Going through a divorce is often one of the most stressful and traumatic events a person will go through in his or her life. However, despite this, when there are children involved, parents must continue to find a way to effectively co-parent and communicate after the final dissolution of marriage is granted.
Below are some tips for co-parenting after a divorce has been finalized.
Be respectful.Do not intentionally start fights or degrade the other parent. Remember, you have to work together and co-parent until the child/children reach the age of 18. Communicate. Effective communication is the key to successful co-parenting. If two parties are unable to communicate because of domestic violence or past issues, online programs are available for parents to communicate without ever talking.Keep the Kids out of it. Do not use the children as a communication tool. Do not send messages to the other parent with the children and do not speak poorly about the other parent in front of the children. Make a calendar, share it, and stick to it. Schedules are important for both the parents and the children. Create a schedule based on your parenting plan and share it with the other parent as well as posting it where the children can see it. This way everyone will know where the children will be and confusion will be avoided.

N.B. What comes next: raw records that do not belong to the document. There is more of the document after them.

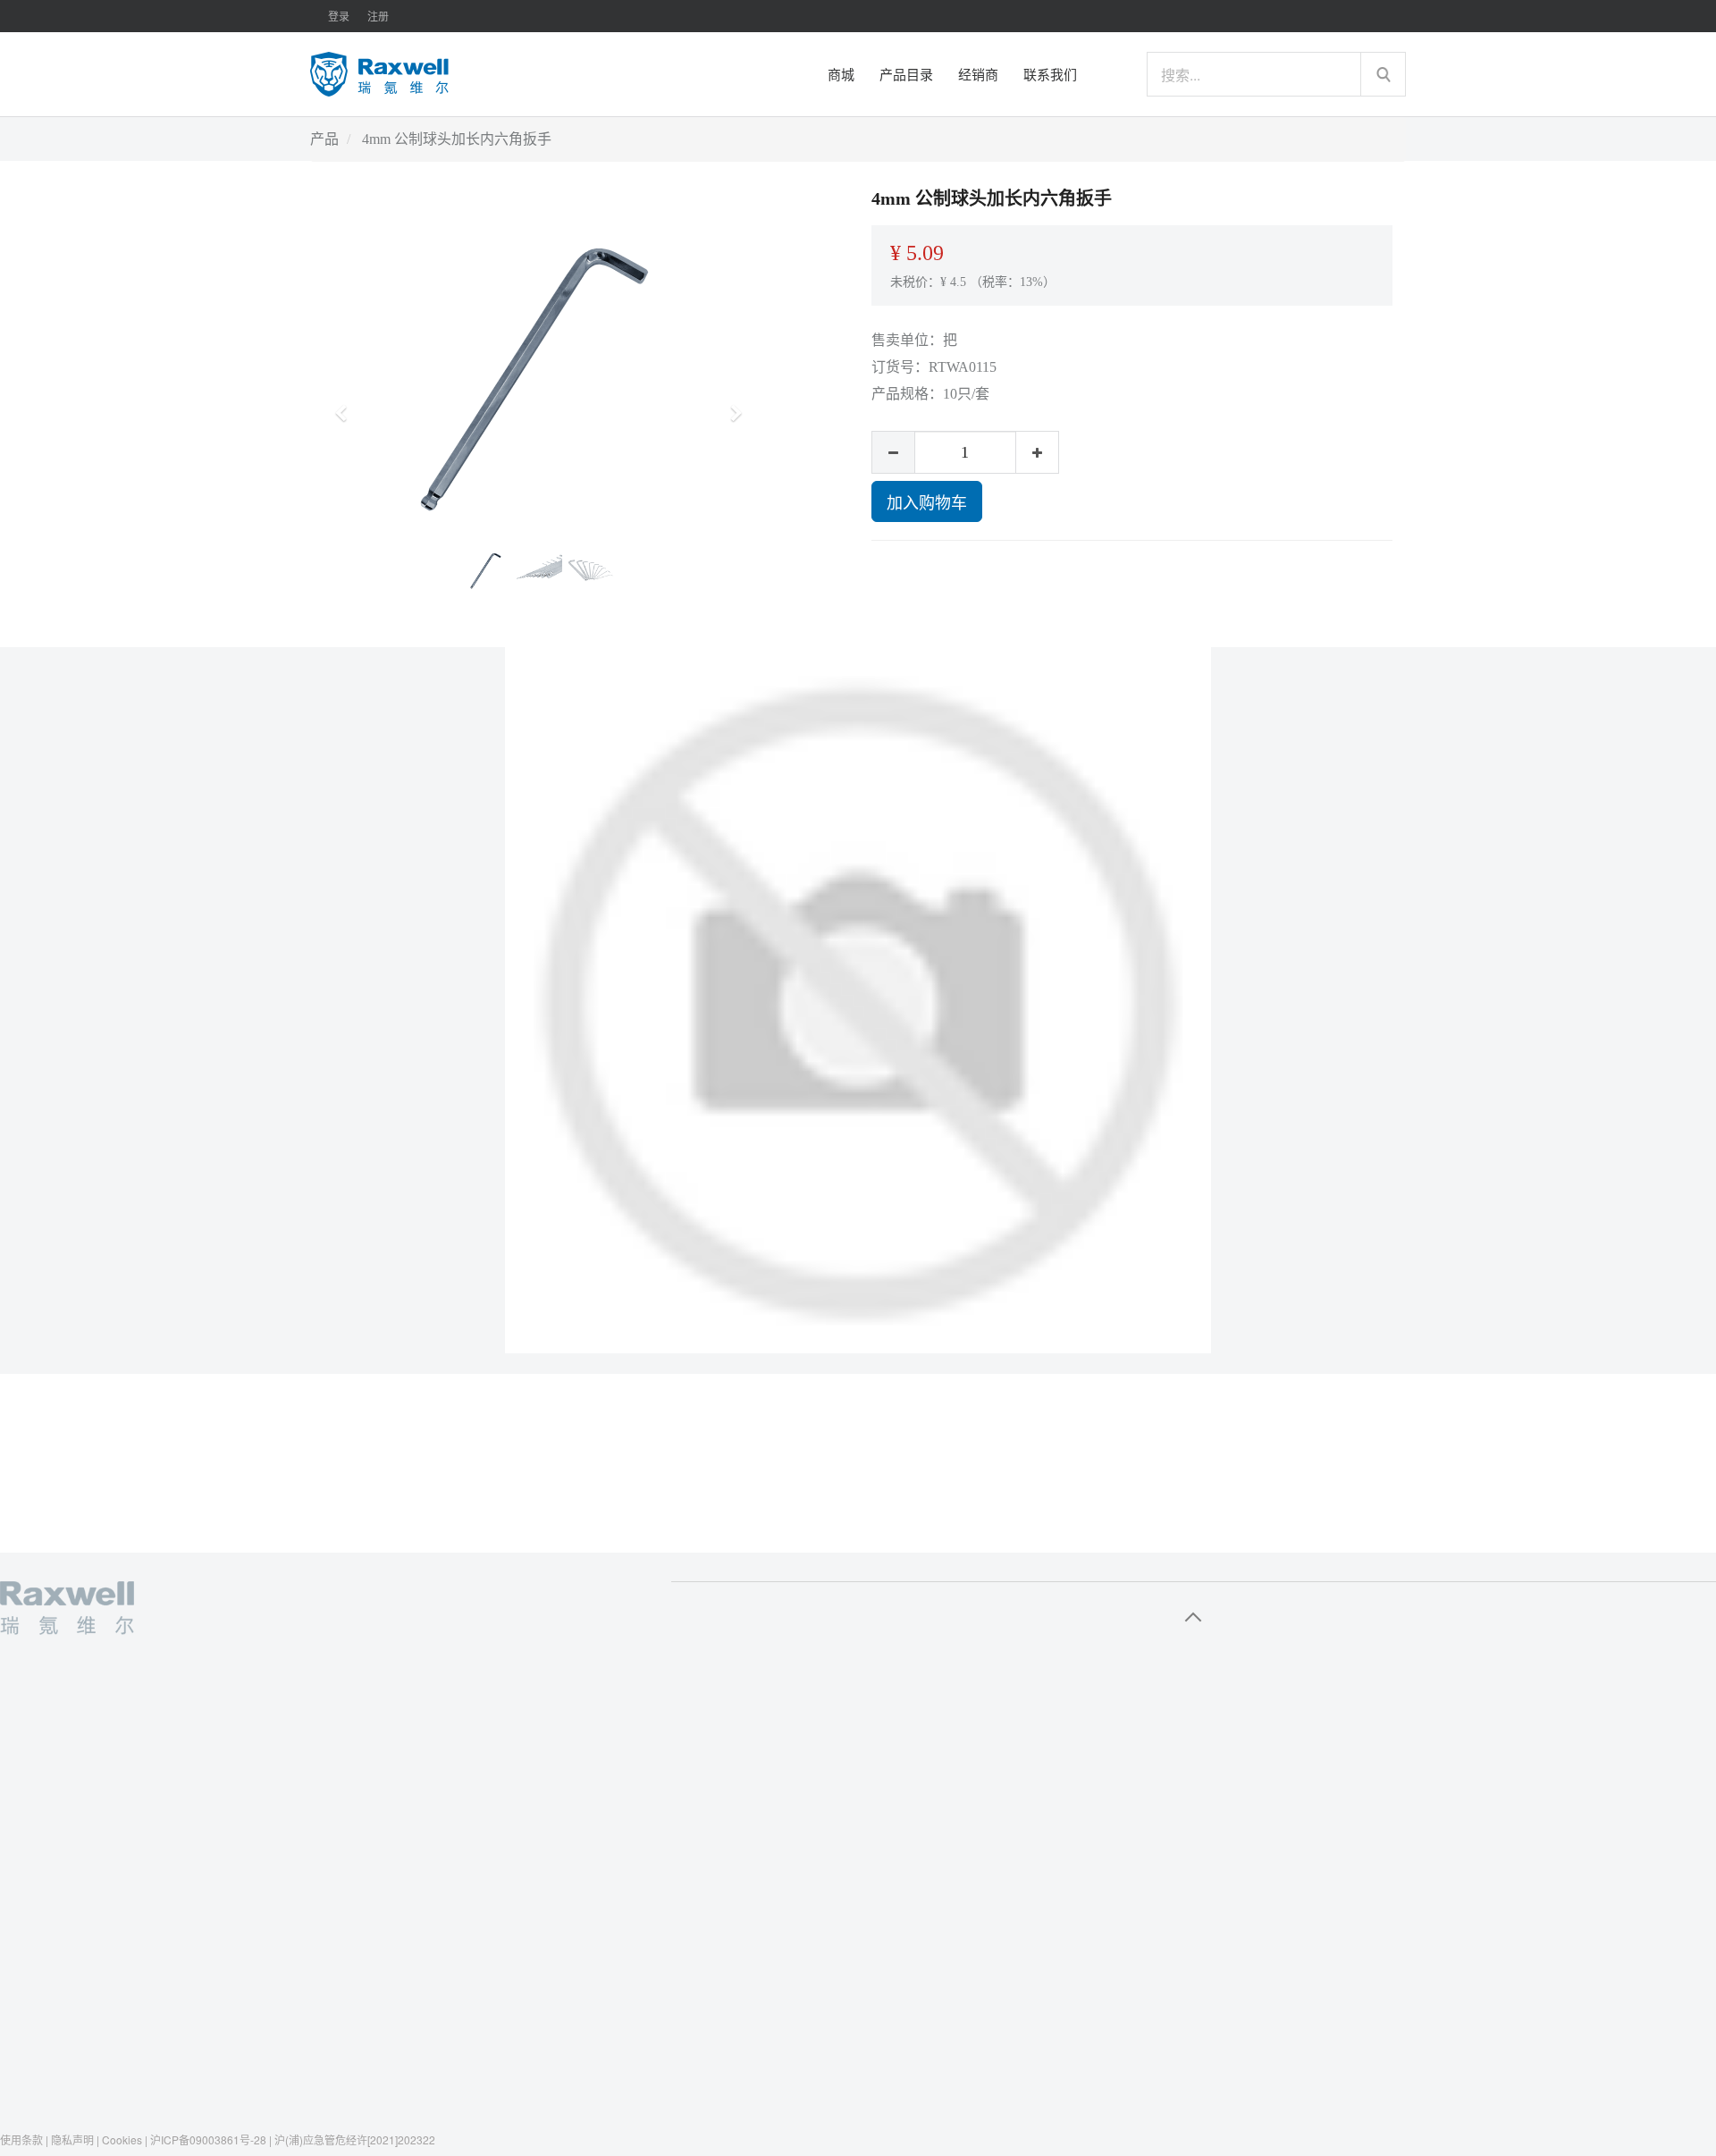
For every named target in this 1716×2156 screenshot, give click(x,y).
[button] (347, 405)
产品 (324, 139)
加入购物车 (927, 501)
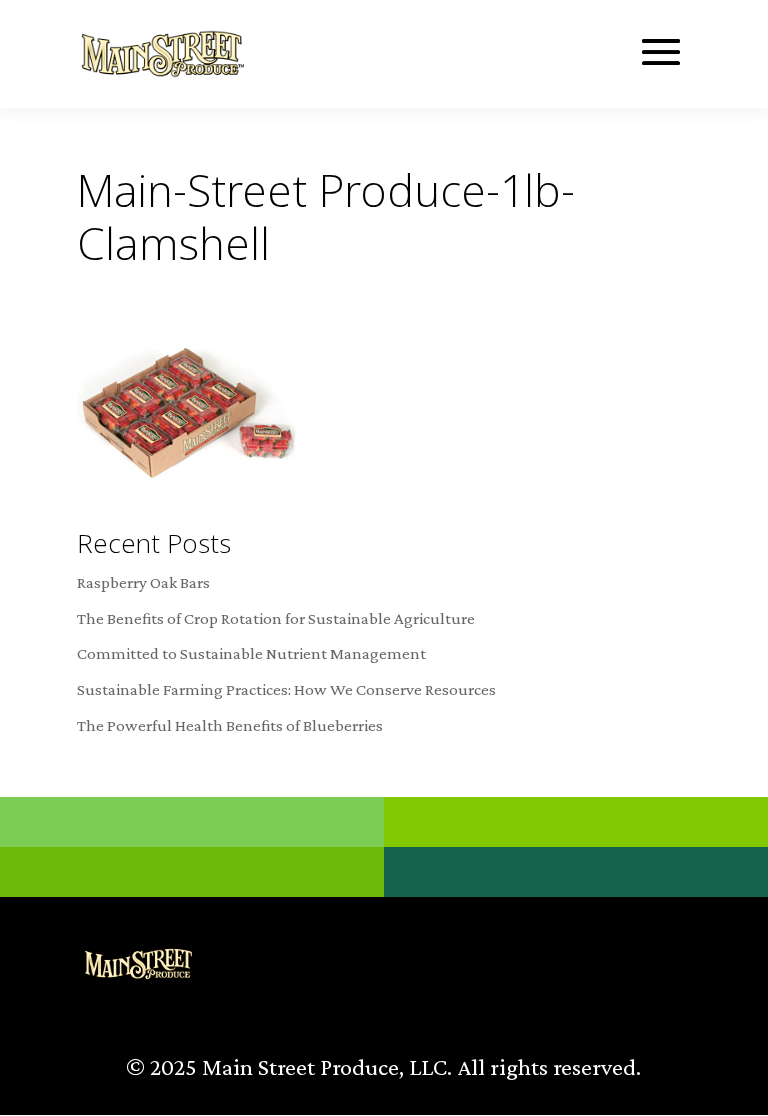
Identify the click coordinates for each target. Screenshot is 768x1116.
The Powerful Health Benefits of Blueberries (230, 725)
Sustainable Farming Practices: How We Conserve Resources (286, 689)
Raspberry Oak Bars (143, 582)
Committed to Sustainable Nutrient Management (251, 653)
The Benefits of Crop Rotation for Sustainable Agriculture (276, 618)
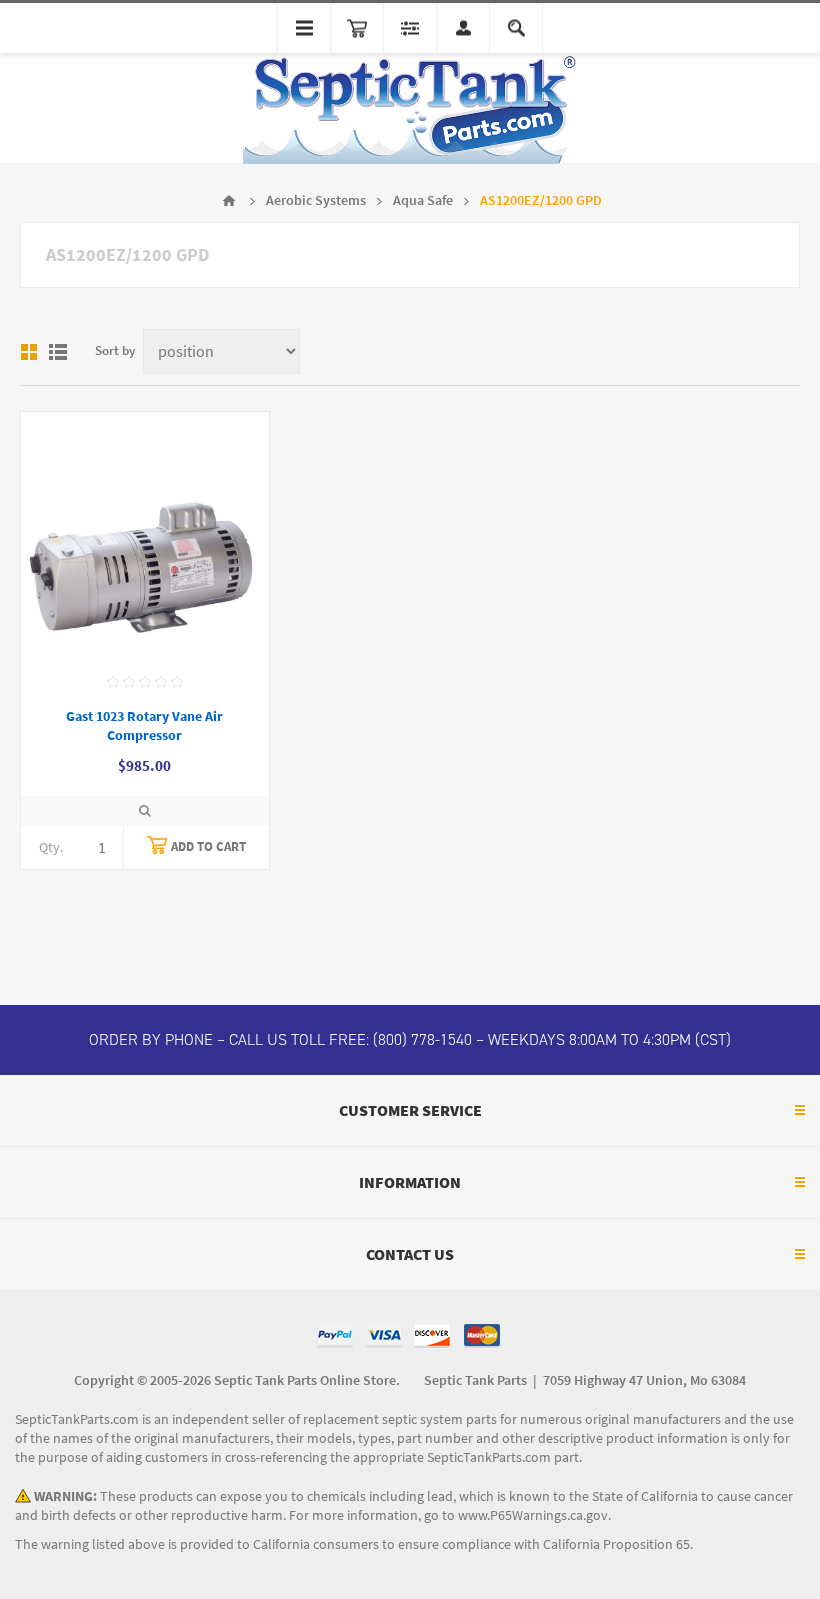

Document communications to avoid confusion. Save all text messages and emails so that they are easily accessible. Also, create a call log documenting what was discussed during each phone call.Aim for consistency in both homes. Keep the children on the same schedule for meal times, bed time, and wake-up time.Remember, effective co-parenting will not only make the parents lives happy and stress free, but will ensure that the children are happy and healthy as well.